See my point? It's kind of funny to me, in an incredibly bitter sense.

So here's an awkward situation: you want to donate something to charity for Christmas, so you find an old vase and give it to Goodwill. You feel good about yourself. But later, you're looking for your weed and can't find it. That's when you realize that your $1,500 worth of pot was, ironically, in that pot. Dammit! That actually happened this week in southeast Ohio of all places. You can read about it here.

That's all tonight.

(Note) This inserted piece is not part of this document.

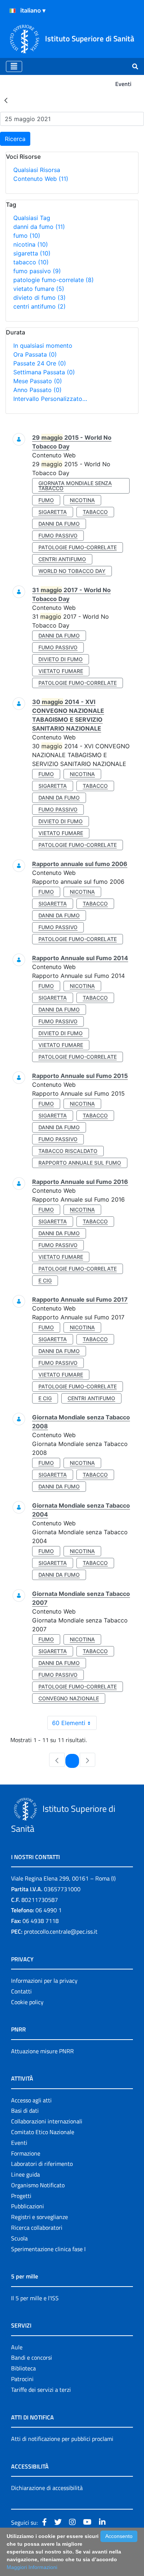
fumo (26, 235)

See you tomorrow!

~Christian

Tuesday, December 1, 2009

8 Days and Counting

My birthday is on the 9th. Everybody should get me something... Like money... or a stripper... or both...

When I got home this evening, my brother was watching the Victoria's Secret Fashion Show. Anyone ever notice how the models all look nasty in their own way? Some are waaaaaaay too skinny, and others have like the cheekbones of a chicken. It's ridiculous. Why do girls strive to be like these models when all my brother and I did the whole time watching was pick apart all their flaws?...

Alright, so Jackie showed me this site today that made me piss my pants. It's called People of Walmart. Basically, people follow around the weird-ass mofos that shop at Walmart and take pictures for the rest of us to laugh at. It's great, check it out.

Ever think about changing your name? Well, if you do, be smart about it. I'm tired of hearing of jackasses like Chad Johnson... Oh, excuse me. Chad Ochocinco. Fucker. This woman decided she'd change her name from Dorothy Lola Killingworth (which is kind of a brutal last name) to, no fuckin' shit, Jesus Christ. But I guess she's not living up to the name, because it says here she was excused from jury duty because she was a pain in the ass. But that's just a paraphrasing. I think those people should be forced more so to attend jury duty. She was only being a douche to get out of it...

This is a great video from the guys at How It Should Have Ended. It's their vision for Twilight.

Check out my bazillion ab muscles. Hahaha. Love it.

Alright, that's it for now. But fear not, for there will always be more to enjoy in the limitless world of the interweb.